((
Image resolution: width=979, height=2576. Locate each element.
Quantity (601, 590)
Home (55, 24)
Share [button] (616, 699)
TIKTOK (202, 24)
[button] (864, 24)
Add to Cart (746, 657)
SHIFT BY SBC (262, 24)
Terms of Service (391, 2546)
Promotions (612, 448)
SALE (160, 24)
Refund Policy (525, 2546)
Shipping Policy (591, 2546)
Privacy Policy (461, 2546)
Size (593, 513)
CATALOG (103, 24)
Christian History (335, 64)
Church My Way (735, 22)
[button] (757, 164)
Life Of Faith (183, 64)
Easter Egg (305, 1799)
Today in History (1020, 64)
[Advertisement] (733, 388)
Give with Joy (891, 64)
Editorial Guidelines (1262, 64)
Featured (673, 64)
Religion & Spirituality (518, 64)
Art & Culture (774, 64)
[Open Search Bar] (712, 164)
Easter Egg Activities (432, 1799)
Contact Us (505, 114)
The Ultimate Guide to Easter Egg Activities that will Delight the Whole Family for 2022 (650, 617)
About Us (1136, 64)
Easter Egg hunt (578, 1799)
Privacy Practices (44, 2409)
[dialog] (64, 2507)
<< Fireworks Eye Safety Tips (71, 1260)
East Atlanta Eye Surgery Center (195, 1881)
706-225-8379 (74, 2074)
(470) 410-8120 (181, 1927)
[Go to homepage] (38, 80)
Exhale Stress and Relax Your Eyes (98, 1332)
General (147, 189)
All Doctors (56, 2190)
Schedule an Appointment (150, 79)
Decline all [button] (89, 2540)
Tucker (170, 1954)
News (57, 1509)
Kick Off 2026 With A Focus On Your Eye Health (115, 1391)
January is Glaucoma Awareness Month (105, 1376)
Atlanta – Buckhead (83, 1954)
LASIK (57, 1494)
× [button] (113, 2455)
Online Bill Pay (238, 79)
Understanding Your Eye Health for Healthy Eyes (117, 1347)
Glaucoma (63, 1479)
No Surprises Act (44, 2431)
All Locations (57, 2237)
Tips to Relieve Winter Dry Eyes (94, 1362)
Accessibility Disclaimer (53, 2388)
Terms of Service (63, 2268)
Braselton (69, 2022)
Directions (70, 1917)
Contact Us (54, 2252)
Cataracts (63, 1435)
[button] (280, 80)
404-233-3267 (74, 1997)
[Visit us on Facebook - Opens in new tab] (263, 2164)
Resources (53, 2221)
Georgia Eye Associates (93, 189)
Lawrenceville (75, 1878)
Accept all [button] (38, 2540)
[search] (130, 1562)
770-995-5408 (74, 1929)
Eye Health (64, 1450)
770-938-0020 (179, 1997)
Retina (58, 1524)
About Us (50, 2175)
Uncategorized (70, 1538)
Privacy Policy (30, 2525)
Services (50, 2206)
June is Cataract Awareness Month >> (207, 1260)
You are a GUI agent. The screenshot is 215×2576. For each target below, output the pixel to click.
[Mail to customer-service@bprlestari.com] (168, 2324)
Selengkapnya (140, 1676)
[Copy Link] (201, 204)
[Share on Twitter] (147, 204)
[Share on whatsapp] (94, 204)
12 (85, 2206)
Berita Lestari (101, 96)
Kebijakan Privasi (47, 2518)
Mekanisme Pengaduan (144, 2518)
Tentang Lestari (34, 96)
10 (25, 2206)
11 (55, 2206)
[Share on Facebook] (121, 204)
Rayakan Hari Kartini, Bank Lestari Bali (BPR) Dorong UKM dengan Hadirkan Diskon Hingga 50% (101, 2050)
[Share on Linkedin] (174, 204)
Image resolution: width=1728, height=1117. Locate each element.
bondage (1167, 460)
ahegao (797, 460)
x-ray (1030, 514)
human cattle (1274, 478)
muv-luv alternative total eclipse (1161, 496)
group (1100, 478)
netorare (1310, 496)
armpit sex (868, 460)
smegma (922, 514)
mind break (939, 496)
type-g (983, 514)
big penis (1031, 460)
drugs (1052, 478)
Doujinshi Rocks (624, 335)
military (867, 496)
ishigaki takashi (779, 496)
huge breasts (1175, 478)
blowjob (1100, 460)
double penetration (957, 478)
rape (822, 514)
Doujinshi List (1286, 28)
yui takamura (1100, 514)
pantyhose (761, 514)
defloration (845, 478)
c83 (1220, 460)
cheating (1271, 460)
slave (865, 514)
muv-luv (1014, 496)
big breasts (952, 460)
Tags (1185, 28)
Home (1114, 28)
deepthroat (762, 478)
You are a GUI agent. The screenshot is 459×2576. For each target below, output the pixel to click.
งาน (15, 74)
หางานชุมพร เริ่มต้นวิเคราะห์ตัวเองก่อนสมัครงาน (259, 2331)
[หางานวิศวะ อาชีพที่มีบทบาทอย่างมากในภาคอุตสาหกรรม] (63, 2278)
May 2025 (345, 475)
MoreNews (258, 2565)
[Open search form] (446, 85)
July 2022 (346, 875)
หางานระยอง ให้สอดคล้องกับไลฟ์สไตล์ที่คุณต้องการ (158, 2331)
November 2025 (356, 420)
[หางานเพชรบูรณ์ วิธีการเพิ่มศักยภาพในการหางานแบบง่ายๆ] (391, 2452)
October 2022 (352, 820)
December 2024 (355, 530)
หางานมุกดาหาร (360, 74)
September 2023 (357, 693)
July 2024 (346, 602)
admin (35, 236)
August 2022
))
Show, from the material above, each line that includes the string "Your".

Exhale Stress and Relax Your Eyes (98, 1332)
Kick Off 2026 With A Focus On Your Eye Health (115, 1391)
Understanding Your Eye Health for Healthy Eyes (117, 1347)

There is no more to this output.